Your response should consist solely of the records, written out exactly.
────────────────
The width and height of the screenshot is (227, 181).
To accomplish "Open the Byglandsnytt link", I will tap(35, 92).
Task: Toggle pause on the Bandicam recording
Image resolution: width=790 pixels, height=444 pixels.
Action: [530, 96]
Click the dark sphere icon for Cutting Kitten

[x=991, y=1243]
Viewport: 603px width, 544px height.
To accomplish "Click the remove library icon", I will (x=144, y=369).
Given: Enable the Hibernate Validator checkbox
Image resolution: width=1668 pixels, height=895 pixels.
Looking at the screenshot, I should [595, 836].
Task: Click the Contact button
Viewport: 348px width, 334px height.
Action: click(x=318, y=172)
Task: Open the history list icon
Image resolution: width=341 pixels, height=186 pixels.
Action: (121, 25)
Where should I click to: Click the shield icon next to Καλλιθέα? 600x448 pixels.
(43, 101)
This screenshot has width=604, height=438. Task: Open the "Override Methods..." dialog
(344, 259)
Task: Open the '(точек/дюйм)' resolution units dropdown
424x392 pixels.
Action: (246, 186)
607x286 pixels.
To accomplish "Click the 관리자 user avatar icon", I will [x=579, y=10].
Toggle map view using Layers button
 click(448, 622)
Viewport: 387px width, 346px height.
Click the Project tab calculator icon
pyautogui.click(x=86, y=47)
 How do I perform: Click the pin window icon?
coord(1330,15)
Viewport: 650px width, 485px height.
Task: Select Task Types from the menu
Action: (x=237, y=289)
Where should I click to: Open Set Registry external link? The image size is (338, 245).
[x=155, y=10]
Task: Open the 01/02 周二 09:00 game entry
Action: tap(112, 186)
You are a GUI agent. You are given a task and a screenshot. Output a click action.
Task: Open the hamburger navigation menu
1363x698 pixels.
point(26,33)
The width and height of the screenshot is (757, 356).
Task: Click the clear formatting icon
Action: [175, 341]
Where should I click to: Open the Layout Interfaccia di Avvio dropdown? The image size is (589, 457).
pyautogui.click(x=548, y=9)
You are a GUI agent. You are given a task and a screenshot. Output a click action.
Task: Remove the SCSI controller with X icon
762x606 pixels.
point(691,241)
────────────────
Answer for the task:
The width and height of the screenshot is (227, 181).
To accomplish "Open the Byglandsnytt link", I will tap(35, 92).
Task: Toggle pause on the Bandicam recording
Image resolution: width=790 pixels, height=444 pixels.
Action: [530, 96]
Click the dark sphere icon for Cutting Kitten

[x=991, y=1243]
Viewport: 603px width, 544px height.
To accomplish "Click the remove library icon", I will (x=144, y=369).
Given: Enable the Hibernate Validator checkbox
Image resolution: width=1668 pixels, height=895 pixels.
Looking at the screenshot, I should [595, 836].
Task: Click the Contact button
Viewport: 348px width, 334px height.
Action: click(x=318, y=172)
Task: Open the history list icon
Image resolution: width=341 pixels, height=186 pixels.
Action: (121, 25)
Where should I click to: Click the shield icon next to Καλλιθέα? 600x448 pixels.
(43, 101)
This screenshot has width=604, height=438. Task: Open the "Override Methods..." dialog
(344, 259)
Task: Open the '(точек/дюйм)' resolution units dropdown
424x392 pixels.
Action: (246, 186)
607x286 pixels.
To accomplish "Click the 관리자 user avatar icon", I will [x=579, y=10].
Toggle map view using Layers button
 click(448, 622)
Viewport: 387px width, 346px height.
Click the Project tab calculator icon
pyautogui.click(x=86, y=47)
 How do I perform: Click the pin window icon?
coord(1330,15)
Viewport: 650px width, 485px height.
Task: Select Task Types from the menu
Action: (x=237, y=289)
Where should I click to: Open Set Registry external link? The image size is (338, 245).
[x=155, y=10]
Task: Open the 01/02 周二 09:00 game entry
Action: tap(112, 186)
You are a GUI agent. You are given a task and a screenshot. Output a click action.
Task: Open the hamburger navigation menu
1363x698 pixels.
point(26,33)
The width and height of the screenshot is (757, 356).
Task: Click the clear formatting icon
Action: [175, 341]
Where should I click to: Open the Layout Interfaccia di Avvio dropdown? The image size is (589, 457).
pyautogui.click(x=548, y=9)
You are a GUI agent. You are given a task and a screenshot. Output a click action.
Task: Remove the SCSI controller with X icon
762x606 pixels.
point(691,241)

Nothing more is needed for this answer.